> _Your task_
Return an exact copy of the data, starting at its first line and ending at the line that contains "Task: Expand the", minus any pictures.

(Collected data entries)
= = = = = = =
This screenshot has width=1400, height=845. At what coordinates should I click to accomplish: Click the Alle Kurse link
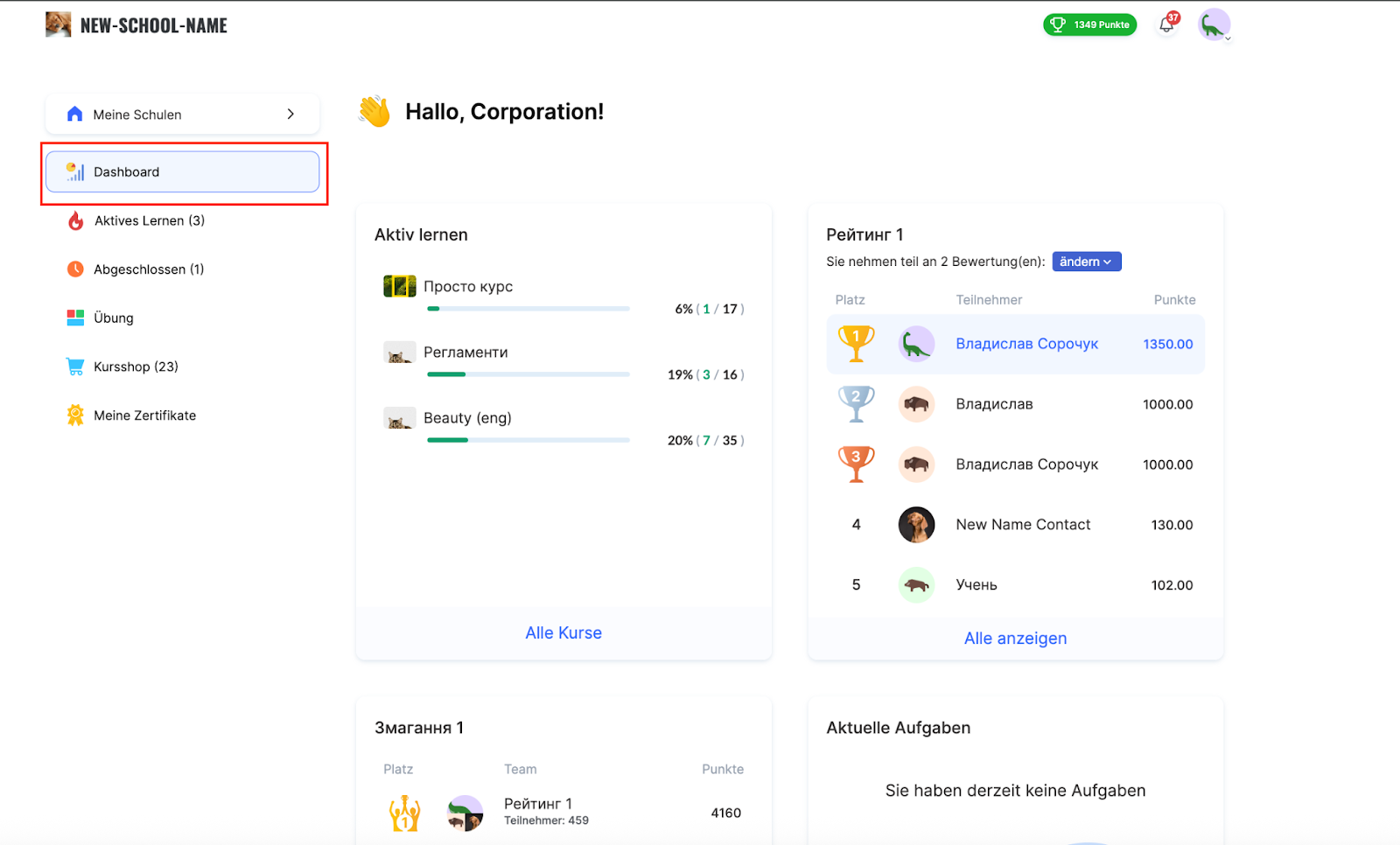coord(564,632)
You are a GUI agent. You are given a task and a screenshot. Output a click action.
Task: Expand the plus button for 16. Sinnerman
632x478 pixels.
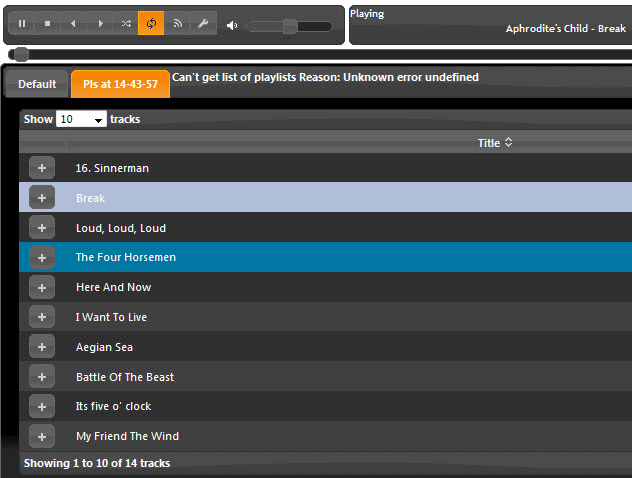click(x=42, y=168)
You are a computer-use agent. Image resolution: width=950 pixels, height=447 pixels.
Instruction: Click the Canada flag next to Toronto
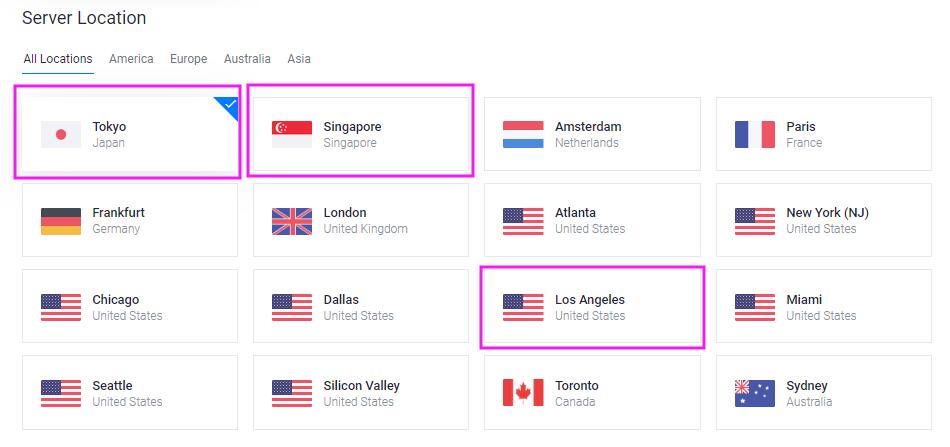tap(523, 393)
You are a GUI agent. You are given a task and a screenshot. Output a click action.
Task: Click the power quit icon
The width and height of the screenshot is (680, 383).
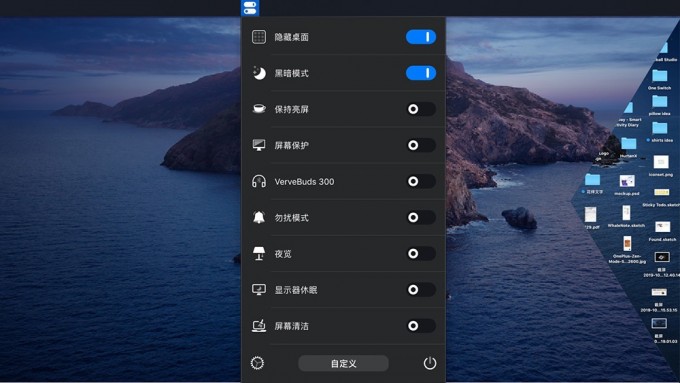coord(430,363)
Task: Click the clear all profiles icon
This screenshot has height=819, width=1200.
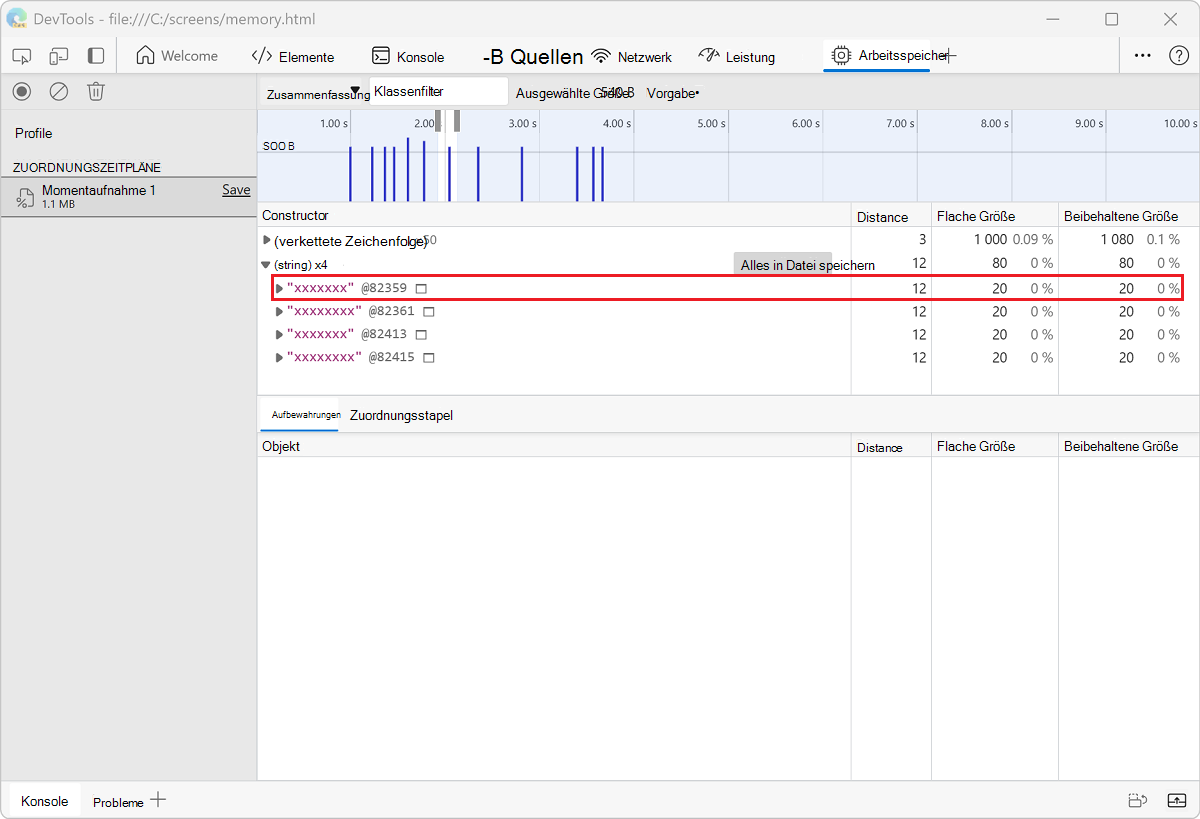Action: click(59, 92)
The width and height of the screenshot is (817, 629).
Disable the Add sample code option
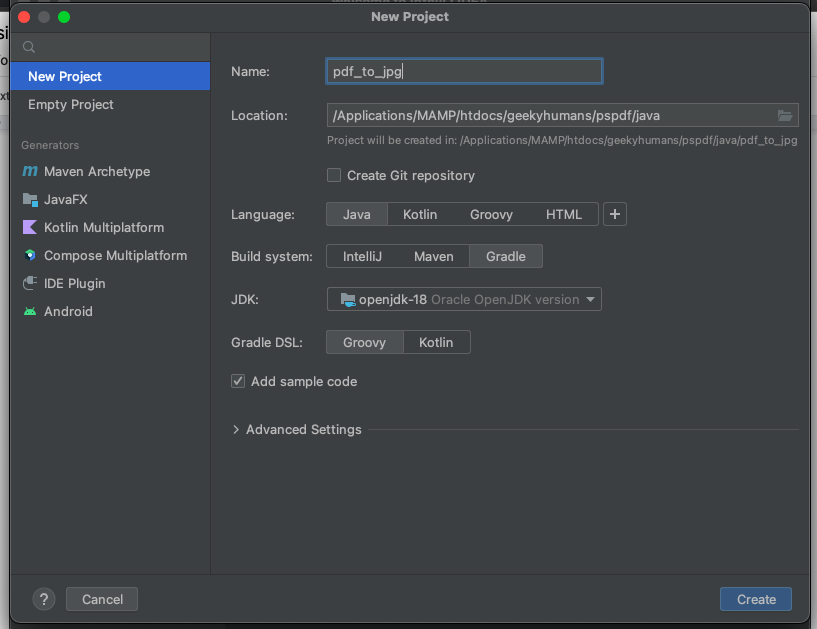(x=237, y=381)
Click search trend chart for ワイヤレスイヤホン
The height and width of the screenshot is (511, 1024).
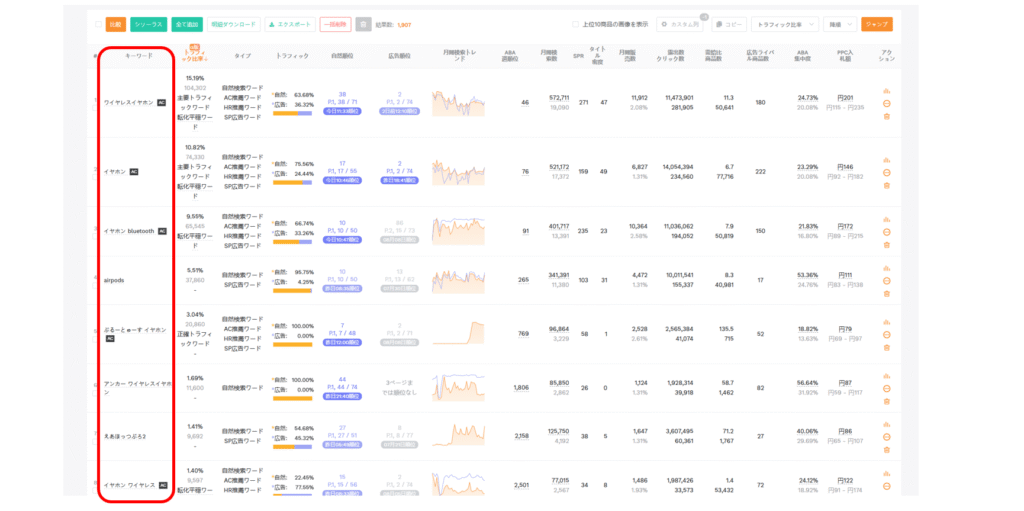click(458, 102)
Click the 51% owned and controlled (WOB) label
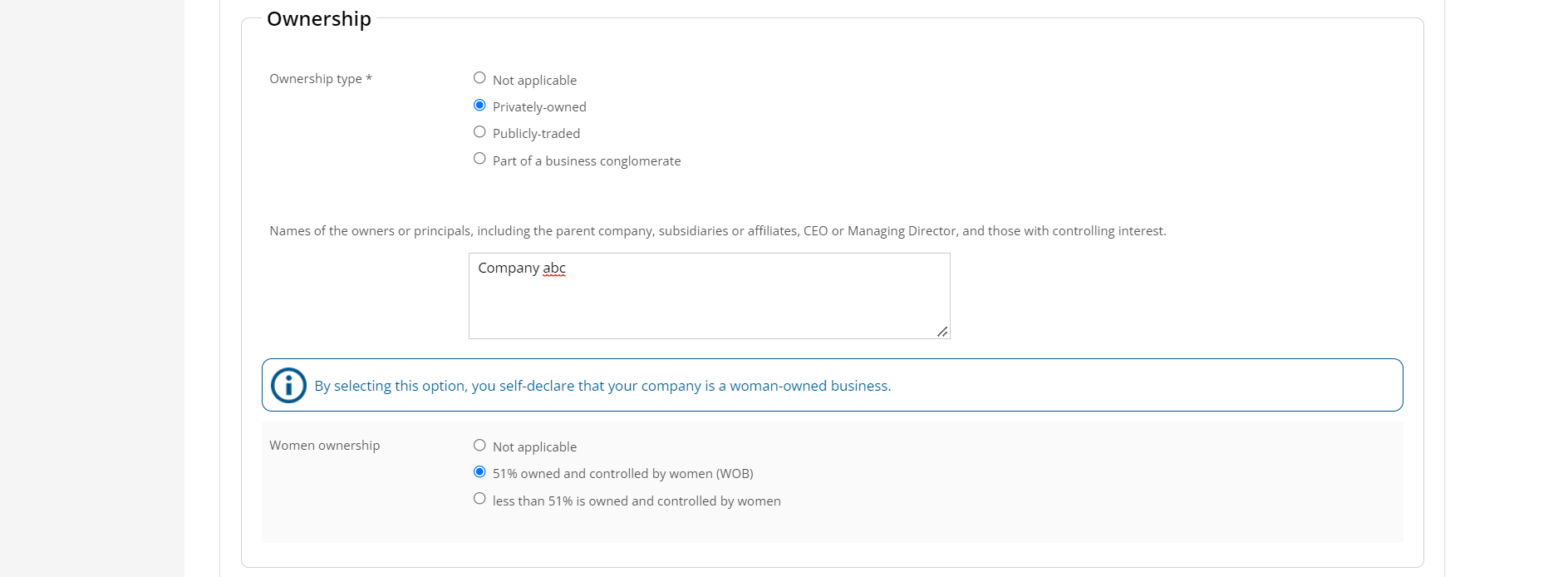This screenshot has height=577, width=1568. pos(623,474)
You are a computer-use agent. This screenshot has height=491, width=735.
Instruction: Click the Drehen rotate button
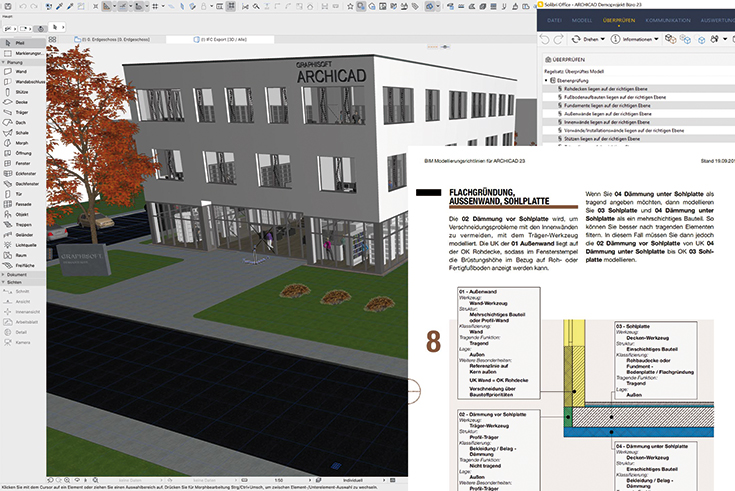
= = = = = = =
> _Result_
This screenshot has width=1400, height=845. At what coordinates should I click to accomplish: Click the Alle Kurse link
coord(564,632)
You are a GUI agent. You are given a task and a screenshot. Output a click action.
Task: Expand the plus button for 16. Sinnerman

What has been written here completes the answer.